And maybe end up, as it has been reported in the journals of the Canadian Alliance of British Pensioners who are deeply embroiled in fighting this iniquitous (and never justified) situation, like one old pensioner in Toronto,Eastern Canada, who is getting only five pounds per week. Try living on that.

 

I cannot see any Government in the United Kingdom, old or new, trying to get away with reducing the amount of any existing pension because I think in Britain that would cause  riots in the streets. It's different to do it to overseas pensioners because they are out of sight, out of mind.

Is the amount of pension based on what you paid into it?

 

 

For us in the UK  just now, it is Alex. I didn't work enough years to get a full pension, having taken time out to bring up kids, but I get increases. pro rata to my NI contributions. I think the problem is that the UK only increases pensions for those living in the EEA, Switzerland and countries which have agreements with the UK to allow annual increases.
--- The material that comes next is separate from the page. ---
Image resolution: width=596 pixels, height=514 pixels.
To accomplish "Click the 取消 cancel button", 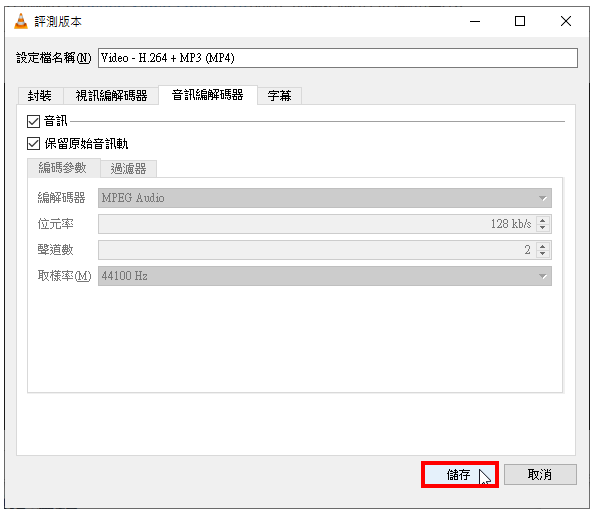I will click(x=540, y=474).
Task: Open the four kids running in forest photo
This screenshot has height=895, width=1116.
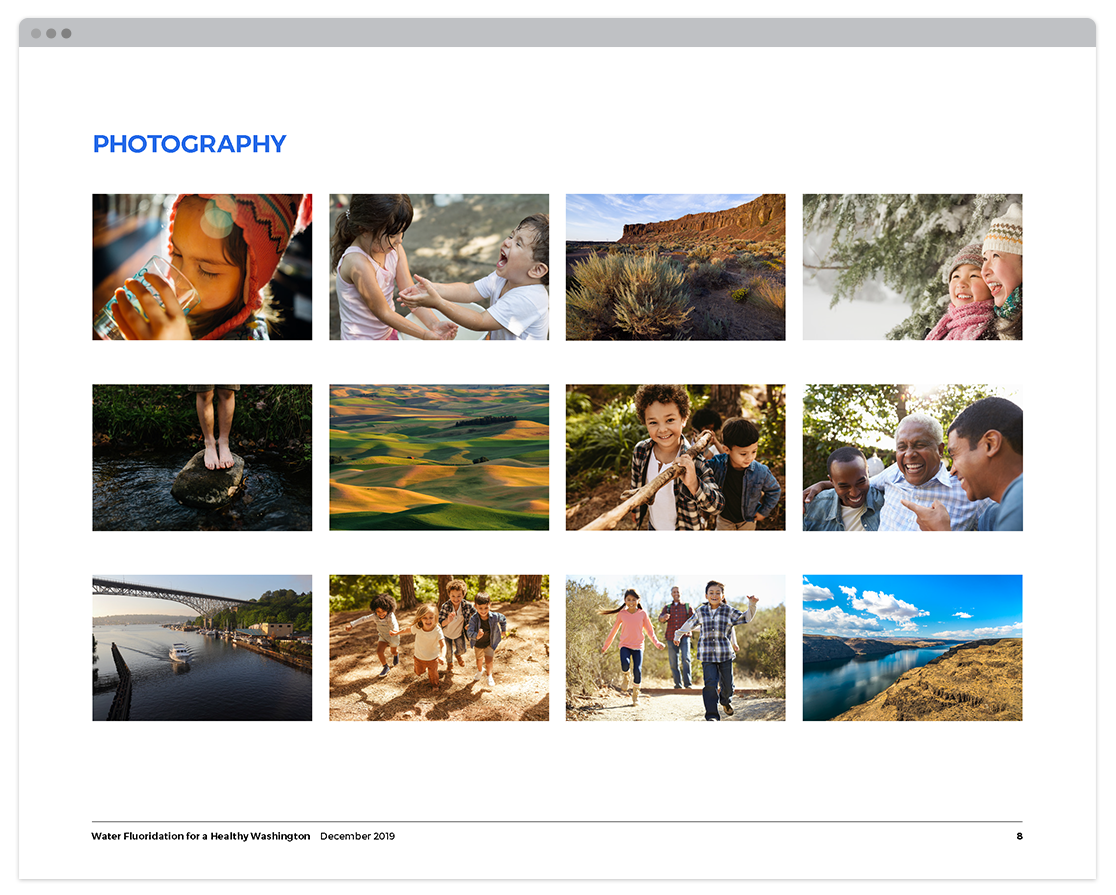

Frankly, I don't understand why you would need an agreement with a whole country to increase an individual's pension....unless it has something to do with both doing it for all pensioners or neither for any.

 

Be interesting to know if Canada pays Canadian pensioners their pension entitlement if they live in the UK....and if they do, if they get annual increases......because I suppose if Canada doesn't do annual increases, and the UK does, there is, in the UK's mind, the idea that the Canadian pensioners are more liable to fall back on the UK welfare state as their money reduces in real terms.....so maybe the UK is making sure that Canada pays one way or another.   From a quick look, it all appears to be darn complicated....but then that's a problem with anything to do with the UK tax or welfare systems.

 

Kinda wonder if it is because the pension is being paid direct to an account in Canada, with a contact address in Canada....maybe if Scarlet had organised a trusted UK contact address before he left and the money had gone into a UK bank account in his name, he'd have gotten increases.and been able to transfer the money to Canada himself. Thinking that because my address was used as a contact address for DWP by an erstwhile partner who retired in the USA, so until I contacted his son, and told him to tell his dad to stop taking a lend, I was getting all his letters from the DWP....though I was nice enough not to return them as "not known at this address". As he was pretty financially clued up, I did wonder why, after a few years married in the States, he still had my address on his DWP records and a UK bank account..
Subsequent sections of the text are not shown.